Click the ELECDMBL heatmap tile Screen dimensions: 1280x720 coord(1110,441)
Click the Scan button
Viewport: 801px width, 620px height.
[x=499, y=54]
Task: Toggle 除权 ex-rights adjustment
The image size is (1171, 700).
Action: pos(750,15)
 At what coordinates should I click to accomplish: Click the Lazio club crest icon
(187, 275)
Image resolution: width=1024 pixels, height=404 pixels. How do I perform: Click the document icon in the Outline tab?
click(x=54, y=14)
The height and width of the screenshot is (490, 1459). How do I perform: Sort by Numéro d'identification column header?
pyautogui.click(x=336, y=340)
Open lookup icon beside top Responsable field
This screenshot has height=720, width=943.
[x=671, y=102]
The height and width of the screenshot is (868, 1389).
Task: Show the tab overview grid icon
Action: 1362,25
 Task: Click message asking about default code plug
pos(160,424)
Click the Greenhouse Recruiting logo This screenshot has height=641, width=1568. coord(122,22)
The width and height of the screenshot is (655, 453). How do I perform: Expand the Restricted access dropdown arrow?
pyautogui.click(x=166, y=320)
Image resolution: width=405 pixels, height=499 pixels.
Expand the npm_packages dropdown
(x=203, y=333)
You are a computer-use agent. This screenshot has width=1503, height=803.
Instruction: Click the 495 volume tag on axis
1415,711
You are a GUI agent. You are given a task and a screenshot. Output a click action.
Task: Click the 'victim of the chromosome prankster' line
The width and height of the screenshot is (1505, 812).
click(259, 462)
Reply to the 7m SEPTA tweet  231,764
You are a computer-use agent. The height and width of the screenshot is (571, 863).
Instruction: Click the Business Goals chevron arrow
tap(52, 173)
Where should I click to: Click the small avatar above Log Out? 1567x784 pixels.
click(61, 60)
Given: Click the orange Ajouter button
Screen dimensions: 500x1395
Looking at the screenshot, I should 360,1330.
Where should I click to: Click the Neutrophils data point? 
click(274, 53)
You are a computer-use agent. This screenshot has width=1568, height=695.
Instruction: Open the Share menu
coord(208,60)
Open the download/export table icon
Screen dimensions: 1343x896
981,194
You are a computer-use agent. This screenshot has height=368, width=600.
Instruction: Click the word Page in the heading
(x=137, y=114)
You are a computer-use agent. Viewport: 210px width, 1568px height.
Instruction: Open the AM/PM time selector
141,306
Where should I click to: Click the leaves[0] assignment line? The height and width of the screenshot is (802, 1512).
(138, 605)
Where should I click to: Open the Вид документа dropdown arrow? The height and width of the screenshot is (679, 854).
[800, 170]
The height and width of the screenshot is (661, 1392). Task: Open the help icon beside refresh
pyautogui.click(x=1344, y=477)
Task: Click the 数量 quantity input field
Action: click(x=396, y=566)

....

> [Work to be completed]:
Retype the listing from its first line onward, stopping after the line that contains "You are a computer-use agent. The" has been retyped in full.

> [Exercise result]:
Click the ELECDMBL heatmap tile Screen dimensions: 1280x720 coord(1110,441)
Click the Scan button
Viewport: 801px width, 620px height.
[x=499, y=54]
Task: Toggle 除权 ex-rights adjustment
The image size is (1171, 700).
Action: pos(750,15)
 At what coordinates should I click to accomplish: Click the Lazio club crest icon
(187, 275)
Image resolution: width=1024 pixels, height=404 pixels. How do I perform: Click the document icon in the Outline tab?
click(x=54, y=14)
The height and width of the screenshot is (490, 1459). How do I perform: Sort by Numéro d'identification column header?
pyautogui.click(x=336, y=340)
Open lookup icon beside top Responsable field
This screenshot has height=720, width=943.
[x=671, y=102]
The height and width of the screenshot is (868, 1389).
Task: Show the tab overview grid icon
Action: 1362,25
 Task: Click message asking about default code plug
pos(160,424)
Click the Greenhouse Recruiting logo This screenshot has height=641, width=1568. coord(122,22)
The width and height of the screenshot is (655, 453). How do I perform: Expand the Restricted access dropdown arrow?
pyautogui.click(x=166, y=320)
Image resolution: width=405 pixels, height=499 pixels.
Expand the npm_packages dropdown
(x=203, y=333)
You are a computer-use agent. This screenshot has width=1503, height=803.
Instruction: Click the 495 volume tag on axis
1415,711
You are a GUI agent. You are given a task and a screenshot. Output a click action.
Task: Click the 'victim of the chromosome prankster' line
The width and height of the screenshot is (1505, 812).
click(259, 462)
Reply to the 7m SEPTA tweet  231,764
You are a computer-use agent. The height and width of the screenshot is (571, 863).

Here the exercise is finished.